Finance | Tania Mason | 26 Apr 2010

Around one-fifth of charity finance staff that responded to CFDG’s annual HR survey had no pay rise last year, and of those that did get one, the most common award was 1 per cent.

The highest increase was 8 per cent, almost half the 15 per cent top award in 2008.

The CFDG Salary and Employment Survey 2010, carried out in conjunction with Hays, received responses from finance departments in 470 charities with incomes ranging from less than £1m to more than £25m.

Only 6 per cent of responding charities had frozen recruitment of finance staff but only a quarter said the downturn had had no impact on their recruitment strategy.

Three in ten had employees redundant somewhere in the organisation in order to cut costs.

While 62 per cent of the charities said they had not employed cost-control measures that reduced staff numbers or hours worked, the rest had either cut jobs, hours or overtime to cope with the recession.

Improved retention rates and better candidates

The recession had brought some cheer along with the gloom, though – finance staff retention was improved and respondents reported a greater choice of high-calibre candidates available to fill finance posts.

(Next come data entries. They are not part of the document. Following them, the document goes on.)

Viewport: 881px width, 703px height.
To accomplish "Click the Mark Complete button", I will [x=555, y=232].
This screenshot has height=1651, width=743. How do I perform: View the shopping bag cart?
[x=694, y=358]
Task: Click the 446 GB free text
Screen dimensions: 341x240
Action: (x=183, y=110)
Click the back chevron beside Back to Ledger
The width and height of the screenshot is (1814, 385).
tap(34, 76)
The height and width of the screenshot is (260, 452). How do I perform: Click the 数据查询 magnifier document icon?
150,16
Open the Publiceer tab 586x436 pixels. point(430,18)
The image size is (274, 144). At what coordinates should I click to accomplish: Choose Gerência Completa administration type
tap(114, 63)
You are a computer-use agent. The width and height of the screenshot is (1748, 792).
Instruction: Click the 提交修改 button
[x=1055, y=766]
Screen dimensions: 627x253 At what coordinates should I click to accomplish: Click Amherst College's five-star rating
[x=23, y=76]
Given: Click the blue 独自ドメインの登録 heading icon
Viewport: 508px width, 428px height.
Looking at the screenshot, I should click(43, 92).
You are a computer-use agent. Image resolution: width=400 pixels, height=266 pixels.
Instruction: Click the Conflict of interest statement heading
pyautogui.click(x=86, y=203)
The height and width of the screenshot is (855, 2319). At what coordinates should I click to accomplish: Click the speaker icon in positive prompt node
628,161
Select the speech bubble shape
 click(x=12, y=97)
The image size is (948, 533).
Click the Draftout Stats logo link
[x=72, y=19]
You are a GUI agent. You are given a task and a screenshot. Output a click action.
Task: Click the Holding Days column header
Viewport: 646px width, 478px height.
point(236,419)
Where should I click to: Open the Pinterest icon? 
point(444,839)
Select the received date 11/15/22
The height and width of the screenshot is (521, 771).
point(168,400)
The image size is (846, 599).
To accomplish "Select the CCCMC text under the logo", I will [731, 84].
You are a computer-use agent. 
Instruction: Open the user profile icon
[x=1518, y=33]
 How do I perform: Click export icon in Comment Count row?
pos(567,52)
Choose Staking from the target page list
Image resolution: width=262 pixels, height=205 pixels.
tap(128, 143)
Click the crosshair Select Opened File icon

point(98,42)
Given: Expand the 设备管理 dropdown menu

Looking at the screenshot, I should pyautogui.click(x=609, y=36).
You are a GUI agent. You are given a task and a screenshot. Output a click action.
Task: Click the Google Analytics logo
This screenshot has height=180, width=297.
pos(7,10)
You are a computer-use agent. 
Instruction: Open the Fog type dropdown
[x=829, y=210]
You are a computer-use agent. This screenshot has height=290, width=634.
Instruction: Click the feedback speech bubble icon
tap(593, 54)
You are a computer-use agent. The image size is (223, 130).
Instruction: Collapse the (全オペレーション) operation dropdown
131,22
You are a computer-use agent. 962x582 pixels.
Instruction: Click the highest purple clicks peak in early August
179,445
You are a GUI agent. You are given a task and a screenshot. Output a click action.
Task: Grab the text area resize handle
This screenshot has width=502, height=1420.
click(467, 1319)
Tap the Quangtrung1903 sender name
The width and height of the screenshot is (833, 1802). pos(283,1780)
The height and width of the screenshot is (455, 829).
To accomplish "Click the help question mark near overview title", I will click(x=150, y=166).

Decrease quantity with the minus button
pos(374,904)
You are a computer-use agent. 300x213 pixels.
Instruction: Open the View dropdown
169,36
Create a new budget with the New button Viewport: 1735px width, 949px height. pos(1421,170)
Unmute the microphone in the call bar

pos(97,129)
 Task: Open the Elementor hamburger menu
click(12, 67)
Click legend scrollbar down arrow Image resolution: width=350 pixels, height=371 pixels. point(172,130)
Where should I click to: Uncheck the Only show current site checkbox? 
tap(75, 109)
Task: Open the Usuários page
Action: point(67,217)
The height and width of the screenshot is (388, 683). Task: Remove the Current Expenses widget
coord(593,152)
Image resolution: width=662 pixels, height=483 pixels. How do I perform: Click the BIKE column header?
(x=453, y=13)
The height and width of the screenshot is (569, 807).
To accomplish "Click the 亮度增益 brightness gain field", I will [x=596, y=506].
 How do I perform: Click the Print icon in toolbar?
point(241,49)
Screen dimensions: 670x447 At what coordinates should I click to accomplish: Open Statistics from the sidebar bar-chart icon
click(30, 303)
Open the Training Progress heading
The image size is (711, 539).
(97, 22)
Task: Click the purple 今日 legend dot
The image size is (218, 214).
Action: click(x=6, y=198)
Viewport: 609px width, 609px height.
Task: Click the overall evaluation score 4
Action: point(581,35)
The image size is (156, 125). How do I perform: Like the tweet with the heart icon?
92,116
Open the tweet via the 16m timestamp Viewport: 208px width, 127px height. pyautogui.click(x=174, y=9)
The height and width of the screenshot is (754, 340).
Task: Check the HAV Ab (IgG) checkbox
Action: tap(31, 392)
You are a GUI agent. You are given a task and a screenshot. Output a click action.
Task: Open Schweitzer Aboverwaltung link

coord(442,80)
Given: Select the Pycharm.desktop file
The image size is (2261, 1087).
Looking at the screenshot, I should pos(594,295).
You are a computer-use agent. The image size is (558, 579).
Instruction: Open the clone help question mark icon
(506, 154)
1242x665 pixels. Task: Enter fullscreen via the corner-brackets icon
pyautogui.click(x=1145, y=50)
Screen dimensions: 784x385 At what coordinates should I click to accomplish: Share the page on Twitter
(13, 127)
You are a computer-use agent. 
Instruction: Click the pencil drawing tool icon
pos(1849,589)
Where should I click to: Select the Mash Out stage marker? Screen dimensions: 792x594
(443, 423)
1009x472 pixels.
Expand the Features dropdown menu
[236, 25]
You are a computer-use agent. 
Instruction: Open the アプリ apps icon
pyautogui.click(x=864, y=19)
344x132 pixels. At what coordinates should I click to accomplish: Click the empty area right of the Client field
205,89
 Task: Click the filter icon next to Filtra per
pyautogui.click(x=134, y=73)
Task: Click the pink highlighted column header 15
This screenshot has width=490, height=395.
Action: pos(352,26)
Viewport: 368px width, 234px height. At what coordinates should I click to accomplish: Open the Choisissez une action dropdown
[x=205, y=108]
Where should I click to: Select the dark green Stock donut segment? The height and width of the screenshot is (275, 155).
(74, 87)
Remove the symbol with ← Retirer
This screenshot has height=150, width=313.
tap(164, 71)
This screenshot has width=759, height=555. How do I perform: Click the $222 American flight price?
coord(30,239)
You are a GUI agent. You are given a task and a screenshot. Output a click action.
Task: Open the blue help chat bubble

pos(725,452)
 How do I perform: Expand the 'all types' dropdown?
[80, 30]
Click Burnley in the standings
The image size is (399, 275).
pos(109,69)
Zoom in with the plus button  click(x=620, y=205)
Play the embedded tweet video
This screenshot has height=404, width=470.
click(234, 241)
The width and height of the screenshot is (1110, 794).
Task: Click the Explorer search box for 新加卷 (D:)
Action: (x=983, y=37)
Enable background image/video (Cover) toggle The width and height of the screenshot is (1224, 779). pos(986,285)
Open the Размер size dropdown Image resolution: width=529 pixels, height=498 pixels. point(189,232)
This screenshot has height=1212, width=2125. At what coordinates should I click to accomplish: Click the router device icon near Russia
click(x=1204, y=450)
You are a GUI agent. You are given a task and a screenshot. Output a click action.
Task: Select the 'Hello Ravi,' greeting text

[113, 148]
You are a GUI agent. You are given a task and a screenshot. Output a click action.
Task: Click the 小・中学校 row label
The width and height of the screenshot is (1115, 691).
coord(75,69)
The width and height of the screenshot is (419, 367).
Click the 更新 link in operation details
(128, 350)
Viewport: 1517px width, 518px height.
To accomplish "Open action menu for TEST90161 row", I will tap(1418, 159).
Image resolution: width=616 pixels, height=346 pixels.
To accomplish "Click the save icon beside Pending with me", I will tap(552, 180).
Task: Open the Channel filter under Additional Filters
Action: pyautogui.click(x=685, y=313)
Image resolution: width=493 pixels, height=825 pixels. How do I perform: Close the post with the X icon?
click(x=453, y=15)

Nearly two-thirds of respondents said they had no turnover of finance staff during 2009, and the average staff turnover among respondents who did have people leave was 23 per cent, down from 37 per cent in 2008.

However, results suggested that respondents found it difficult to distinguish between candidates who are working in the sector as a career choice and those who see it as a stop-gap. The report stated: “This is an area that people will focus in the near future, as training staff in sector-specific work may be seen as a wasted cost if candidates move on from the sector at the first sign of an upturn.”

In terms of benefits, at least 25 days paid holiday is the most commonly offered perk of working in the sector, but flexible working is of highest importance to employees.

The report concluded: “The most evident effect has been that the economic downturn has had a delayed impact on the charity sector, compared with the private sector.  The impact was not fully felt until 2009, the delayed effect being a shock to some.  Our 2008 survey told a very different story….with many forecasting a positive outlook.”

Future outlook

Looking ahead, 19 per cent expected no pay rise this year, up from 9 per cent last year, but issues such as redundancy, job security and end of contract were less influential than in 2008, suggesting that senior finance staff were more secure in their posts.

But just 28 per cent did not expect the downturn to affect their recruitment strategy in 2010.